Saved data entries »
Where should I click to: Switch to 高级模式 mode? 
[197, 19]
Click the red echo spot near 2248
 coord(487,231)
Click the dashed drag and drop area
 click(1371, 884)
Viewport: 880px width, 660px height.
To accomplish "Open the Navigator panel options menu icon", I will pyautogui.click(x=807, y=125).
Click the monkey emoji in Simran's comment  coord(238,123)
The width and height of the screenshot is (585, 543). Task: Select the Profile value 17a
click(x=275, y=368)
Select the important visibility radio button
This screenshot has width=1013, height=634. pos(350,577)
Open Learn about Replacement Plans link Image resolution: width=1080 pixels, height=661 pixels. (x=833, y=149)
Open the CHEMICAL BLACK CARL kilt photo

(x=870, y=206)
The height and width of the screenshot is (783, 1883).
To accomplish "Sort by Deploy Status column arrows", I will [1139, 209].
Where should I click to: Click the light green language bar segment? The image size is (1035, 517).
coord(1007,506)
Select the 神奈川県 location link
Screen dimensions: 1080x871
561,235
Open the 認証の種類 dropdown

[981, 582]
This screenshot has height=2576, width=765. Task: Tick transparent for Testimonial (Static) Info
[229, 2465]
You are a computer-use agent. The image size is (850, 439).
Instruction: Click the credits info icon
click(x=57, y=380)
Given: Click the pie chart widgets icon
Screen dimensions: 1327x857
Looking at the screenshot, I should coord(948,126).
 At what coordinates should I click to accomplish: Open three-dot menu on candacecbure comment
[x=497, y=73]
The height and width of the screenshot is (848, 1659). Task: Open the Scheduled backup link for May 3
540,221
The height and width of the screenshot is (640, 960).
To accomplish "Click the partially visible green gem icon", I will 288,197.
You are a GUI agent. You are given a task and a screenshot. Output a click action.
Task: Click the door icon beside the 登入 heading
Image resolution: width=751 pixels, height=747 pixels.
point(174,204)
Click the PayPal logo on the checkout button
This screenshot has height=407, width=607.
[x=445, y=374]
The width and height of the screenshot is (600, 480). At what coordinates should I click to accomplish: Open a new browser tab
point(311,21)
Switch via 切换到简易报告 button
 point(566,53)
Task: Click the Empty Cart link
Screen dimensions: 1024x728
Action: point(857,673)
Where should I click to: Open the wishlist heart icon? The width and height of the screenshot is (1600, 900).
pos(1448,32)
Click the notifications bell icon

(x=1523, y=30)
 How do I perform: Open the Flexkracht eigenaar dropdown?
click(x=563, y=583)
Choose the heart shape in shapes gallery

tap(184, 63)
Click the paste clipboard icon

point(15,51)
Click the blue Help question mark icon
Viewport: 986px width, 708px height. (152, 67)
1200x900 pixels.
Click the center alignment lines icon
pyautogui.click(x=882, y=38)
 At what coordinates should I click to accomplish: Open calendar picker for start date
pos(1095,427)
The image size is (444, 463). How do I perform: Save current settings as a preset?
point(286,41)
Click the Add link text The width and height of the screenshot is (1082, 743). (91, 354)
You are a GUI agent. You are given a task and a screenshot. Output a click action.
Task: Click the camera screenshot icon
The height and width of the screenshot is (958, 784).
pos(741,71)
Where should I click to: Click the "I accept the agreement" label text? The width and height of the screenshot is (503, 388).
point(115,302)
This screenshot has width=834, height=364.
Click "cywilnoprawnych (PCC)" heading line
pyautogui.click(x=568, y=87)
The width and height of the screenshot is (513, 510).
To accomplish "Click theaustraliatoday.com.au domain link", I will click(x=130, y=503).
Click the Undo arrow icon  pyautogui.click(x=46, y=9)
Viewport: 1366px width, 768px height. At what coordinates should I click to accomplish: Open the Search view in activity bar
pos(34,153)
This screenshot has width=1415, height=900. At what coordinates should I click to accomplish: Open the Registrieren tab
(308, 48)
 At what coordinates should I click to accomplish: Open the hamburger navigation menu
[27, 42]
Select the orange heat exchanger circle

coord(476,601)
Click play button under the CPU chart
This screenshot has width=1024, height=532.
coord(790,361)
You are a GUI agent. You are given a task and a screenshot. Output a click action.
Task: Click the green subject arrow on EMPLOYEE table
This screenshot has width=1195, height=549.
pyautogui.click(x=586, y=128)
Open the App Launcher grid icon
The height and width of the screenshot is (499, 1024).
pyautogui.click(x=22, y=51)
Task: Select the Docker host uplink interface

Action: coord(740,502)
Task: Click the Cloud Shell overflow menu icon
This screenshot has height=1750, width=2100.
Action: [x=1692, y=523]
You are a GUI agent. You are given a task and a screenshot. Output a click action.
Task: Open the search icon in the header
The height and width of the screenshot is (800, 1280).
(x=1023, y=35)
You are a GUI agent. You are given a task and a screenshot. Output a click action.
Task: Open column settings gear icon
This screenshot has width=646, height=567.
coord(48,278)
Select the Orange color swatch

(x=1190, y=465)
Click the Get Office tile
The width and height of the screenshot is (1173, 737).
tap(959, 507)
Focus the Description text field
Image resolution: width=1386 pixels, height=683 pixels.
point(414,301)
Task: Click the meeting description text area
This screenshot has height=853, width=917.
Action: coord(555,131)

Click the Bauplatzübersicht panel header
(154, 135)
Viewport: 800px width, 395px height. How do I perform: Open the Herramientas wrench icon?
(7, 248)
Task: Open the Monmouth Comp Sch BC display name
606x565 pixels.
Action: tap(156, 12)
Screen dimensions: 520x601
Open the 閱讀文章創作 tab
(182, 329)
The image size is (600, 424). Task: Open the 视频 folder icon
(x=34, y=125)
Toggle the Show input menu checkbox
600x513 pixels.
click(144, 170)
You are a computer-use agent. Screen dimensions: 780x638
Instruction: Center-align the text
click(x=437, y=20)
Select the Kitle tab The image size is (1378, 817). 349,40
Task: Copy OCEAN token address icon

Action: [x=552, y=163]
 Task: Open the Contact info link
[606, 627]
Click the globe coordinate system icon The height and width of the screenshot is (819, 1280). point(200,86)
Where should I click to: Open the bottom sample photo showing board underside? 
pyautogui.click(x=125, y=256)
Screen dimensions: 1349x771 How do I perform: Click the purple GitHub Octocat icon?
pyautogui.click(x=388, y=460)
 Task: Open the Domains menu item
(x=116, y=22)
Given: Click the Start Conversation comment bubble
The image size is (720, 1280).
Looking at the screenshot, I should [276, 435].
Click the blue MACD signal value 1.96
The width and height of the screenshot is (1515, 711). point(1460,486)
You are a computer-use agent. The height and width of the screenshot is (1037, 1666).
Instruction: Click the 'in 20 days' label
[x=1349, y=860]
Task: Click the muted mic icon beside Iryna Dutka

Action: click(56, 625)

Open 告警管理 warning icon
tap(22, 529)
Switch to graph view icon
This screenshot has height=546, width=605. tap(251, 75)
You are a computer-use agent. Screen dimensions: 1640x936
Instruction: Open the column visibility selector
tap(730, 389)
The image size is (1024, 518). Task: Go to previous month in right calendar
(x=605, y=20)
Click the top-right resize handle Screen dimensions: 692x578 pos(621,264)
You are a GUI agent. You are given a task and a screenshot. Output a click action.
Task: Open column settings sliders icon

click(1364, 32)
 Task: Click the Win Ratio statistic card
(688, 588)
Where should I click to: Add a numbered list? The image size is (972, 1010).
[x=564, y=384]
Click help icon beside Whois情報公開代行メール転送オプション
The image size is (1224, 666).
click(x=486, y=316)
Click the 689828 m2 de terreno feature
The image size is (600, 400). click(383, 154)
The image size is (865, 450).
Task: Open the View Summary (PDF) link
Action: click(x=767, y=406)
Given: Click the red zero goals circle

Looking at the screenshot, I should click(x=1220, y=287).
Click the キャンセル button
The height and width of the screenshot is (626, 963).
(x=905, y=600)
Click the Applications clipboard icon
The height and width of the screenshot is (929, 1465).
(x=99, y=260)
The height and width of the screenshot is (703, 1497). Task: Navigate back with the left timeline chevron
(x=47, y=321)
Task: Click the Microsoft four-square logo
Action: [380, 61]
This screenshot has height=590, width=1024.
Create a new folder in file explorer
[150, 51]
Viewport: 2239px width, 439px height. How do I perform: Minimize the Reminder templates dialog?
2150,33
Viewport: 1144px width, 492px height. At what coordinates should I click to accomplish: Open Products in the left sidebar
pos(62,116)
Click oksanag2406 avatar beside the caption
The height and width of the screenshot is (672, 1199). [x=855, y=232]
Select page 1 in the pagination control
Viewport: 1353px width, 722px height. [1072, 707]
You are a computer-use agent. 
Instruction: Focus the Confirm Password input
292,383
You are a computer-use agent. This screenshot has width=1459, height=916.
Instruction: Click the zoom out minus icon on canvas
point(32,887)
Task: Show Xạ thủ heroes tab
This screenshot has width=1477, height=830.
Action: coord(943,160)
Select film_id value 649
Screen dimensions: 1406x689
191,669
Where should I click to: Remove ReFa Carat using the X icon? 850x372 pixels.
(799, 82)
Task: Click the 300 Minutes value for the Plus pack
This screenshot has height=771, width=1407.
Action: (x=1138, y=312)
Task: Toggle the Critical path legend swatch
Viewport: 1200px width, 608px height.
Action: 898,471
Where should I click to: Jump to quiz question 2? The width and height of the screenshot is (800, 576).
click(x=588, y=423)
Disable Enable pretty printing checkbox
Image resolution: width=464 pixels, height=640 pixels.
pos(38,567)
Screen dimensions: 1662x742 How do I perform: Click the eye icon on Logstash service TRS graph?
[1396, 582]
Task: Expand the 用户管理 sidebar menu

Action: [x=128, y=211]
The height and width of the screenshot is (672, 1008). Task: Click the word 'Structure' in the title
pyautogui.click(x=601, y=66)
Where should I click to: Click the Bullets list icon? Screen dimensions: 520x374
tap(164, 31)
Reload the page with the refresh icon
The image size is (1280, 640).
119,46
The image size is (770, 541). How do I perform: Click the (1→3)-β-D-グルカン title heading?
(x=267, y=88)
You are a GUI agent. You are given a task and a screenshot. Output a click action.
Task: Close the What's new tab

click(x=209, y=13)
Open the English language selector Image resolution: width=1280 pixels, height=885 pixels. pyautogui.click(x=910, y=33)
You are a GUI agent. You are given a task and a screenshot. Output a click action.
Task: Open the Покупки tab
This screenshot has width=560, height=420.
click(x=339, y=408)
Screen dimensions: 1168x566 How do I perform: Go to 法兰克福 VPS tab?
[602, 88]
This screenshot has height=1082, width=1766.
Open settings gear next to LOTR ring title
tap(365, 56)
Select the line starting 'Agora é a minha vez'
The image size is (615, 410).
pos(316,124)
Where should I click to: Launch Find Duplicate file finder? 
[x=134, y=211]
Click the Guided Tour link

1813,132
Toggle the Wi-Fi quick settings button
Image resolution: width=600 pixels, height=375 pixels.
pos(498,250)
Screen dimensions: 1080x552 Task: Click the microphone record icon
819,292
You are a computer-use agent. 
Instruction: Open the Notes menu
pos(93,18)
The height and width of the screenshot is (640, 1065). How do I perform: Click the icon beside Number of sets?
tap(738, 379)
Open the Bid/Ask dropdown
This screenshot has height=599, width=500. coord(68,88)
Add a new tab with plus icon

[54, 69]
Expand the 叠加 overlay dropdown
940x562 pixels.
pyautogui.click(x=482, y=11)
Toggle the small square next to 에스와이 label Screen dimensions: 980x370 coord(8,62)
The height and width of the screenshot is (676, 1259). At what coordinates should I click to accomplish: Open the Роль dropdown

WHAT NEEDS TO BE DONE » All lines in the data above from the one with "Switch to graph view icon" through the one with "Click the top-right" must be repeated exactly, and no others.

EXERCISE RESPONSE »
Switch to graph view icon
This screenshot has height=546, width=605. tap(251, 75)
You are a computer-use agent. Screen dimensions: 1640x936
Instruction: Open the column visibility selector
tap(730, 389)
The image size is (1024, 518). Task: Go to previous month in right calendar
(x=605, y=20)
Click the top-right resize handle Screen dimensions: 692x578 pos(621,264)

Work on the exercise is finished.